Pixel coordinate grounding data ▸
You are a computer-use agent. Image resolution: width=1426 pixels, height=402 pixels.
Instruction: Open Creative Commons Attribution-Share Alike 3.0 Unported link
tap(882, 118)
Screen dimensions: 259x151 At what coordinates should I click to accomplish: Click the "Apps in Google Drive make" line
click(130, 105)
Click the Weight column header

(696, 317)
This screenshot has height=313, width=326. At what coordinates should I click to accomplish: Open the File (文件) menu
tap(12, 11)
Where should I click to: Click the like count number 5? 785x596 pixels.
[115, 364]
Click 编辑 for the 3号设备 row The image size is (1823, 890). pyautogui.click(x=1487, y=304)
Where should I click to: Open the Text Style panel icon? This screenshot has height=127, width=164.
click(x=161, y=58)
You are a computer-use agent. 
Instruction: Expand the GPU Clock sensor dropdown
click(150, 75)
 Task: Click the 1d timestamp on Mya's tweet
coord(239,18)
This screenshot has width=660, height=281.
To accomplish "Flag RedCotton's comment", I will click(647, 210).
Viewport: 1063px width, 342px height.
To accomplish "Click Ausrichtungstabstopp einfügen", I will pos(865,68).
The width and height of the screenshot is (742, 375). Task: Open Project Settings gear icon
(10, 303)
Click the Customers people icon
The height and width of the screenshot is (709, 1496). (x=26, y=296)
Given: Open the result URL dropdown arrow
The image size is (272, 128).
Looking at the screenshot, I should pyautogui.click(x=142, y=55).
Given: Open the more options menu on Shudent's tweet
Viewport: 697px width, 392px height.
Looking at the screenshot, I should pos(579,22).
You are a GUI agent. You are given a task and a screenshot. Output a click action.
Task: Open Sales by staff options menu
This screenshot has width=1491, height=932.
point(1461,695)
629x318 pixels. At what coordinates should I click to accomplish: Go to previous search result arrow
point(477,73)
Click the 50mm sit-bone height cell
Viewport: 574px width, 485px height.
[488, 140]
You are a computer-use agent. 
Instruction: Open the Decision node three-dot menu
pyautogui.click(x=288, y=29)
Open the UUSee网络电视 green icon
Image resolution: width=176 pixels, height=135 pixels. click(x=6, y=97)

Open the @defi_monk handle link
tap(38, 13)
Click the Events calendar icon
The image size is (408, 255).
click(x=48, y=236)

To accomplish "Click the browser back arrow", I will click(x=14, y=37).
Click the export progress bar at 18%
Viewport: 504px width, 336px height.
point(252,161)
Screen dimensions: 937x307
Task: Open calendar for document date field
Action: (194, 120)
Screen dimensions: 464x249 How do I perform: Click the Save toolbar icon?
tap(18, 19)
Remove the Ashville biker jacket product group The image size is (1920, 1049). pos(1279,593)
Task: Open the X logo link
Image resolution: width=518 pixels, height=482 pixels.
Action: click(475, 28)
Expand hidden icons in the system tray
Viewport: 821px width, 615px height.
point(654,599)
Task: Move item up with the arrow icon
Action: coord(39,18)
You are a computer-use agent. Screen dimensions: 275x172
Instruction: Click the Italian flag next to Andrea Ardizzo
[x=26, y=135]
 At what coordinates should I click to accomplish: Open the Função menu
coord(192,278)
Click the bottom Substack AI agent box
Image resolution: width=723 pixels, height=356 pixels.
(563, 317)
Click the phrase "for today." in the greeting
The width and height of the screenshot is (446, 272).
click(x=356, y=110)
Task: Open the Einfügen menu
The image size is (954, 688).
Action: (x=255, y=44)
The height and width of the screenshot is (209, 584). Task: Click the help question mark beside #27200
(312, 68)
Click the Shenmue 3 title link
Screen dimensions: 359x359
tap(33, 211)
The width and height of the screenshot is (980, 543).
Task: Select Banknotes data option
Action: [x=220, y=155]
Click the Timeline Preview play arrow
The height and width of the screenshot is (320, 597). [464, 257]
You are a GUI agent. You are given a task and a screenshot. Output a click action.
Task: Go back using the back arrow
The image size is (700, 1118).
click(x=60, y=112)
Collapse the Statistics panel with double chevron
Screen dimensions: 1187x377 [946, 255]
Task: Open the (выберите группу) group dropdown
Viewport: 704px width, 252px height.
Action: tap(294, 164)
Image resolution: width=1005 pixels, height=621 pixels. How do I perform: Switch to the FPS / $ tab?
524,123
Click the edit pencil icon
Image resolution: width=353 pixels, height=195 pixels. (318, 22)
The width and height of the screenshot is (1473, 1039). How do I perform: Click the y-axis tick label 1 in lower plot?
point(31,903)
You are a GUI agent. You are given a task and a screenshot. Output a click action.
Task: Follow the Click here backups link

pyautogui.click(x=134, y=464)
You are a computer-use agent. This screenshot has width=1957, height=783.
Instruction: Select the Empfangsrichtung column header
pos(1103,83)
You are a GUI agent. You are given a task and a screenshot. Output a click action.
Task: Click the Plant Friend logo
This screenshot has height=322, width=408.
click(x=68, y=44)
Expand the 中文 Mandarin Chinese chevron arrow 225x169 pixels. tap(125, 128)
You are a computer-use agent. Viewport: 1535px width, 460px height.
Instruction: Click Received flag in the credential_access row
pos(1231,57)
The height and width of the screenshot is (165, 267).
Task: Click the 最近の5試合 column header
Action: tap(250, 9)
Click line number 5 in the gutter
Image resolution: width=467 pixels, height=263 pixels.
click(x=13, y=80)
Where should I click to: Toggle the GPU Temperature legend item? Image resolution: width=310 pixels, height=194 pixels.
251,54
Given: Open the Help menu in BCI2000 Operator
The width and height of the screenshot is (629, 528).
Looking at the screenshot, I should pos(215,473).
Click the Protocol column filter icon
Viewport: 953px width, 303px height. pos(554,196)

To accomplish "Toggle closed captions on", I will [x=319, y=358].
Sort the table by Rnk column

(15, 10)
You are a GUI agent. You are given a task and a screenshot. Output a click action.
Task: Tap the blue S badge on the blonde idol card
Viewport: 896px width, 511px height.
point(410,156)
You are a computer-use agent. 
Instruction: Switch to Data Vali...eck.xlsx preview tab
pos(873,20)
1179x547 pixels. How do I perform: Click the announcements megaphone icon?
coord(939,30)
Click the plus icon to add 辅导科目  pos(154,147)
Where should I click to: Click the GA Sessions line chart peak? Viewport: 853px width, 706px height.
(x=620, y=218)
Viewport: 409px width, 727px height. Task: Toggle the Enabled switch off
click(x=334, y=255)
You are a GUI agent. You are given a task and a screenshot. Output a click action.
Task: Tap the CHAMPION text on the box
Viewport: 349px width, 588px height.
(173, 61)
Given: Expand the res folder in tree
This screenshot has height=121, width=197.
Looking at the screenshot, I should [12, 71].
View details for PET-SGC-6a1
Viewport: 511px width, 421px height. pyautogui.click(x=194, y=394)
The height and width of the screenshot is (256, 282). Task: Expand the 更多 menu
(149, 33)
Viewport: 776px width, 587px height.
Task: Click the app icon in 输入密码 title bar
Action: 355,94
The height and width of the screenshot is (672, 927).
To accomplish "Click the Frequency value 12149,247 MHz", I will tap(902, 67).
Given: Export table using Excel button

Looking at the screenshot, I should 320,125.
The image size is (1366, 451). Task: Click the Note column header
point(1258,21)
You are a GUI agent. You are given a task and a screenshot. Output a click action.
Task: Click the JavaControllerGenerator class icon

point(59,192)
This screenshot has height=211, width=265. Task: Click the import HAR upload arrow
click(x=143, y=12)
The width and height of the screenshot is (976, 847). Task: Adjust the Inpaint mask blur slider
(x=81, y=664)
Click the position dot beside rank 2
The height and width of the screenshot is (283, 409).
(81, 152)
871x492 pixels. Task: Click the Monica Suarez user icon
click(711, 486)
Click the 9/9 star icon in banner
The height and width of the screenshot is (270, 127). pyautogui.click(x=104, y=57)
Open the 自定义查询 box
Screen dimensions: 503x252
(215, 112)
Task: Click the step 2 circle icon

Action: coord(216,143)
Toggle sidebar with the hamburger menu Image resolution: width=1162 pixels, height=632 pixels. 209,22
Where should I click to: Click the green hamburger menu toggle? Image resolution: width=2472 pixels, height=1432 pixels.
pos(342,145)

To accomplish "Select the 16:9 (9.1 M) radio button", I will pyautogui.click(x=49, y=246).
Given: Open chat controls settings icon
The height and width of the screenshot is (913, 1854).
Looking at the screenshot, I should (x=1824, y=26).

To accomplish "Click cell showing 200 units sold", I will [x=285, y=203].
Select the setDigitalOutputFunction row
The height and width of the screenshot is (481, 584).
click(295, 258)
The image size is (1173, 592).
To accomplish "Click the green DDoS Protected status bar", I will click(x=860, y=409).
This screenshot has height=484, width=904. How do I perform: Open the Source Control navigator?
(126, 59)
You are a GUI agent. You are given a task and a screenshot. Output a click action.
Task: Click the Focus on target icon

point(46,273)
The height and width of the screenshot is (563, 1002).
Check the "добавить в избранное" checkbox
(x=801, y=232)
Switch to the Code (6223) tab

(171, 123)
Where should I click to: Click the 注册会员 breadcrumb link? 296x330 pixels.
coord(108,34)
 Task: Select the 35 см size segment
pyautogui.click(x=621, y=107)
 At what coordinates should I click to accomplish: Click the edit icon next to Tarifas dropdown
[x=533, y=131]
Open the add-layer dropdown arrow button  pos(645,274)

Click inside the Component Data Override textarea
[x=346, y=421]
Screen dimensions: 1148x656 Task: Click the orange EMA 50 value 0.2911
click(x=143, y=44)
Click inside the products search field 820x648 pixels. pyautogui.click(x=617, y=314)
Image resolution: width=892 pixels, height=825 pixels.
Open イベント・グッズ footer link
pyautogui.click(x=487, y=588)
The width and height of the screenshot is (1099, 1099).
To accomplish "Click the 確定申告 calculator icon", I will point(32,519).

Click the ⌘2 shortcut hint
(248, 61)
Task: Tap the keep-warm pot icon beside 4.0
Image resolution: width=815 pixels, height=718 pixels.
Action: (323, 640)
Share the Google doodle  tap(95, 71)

TASK INSTRUCTIONS ▸ Identify each line in the records above that contains the word "options", and copy it out in full.

OUTPUT FOR THIS EXERCISE ▸
Given: Open the more options menu on Shudent's tweet
Task: Open Sales by staff options menu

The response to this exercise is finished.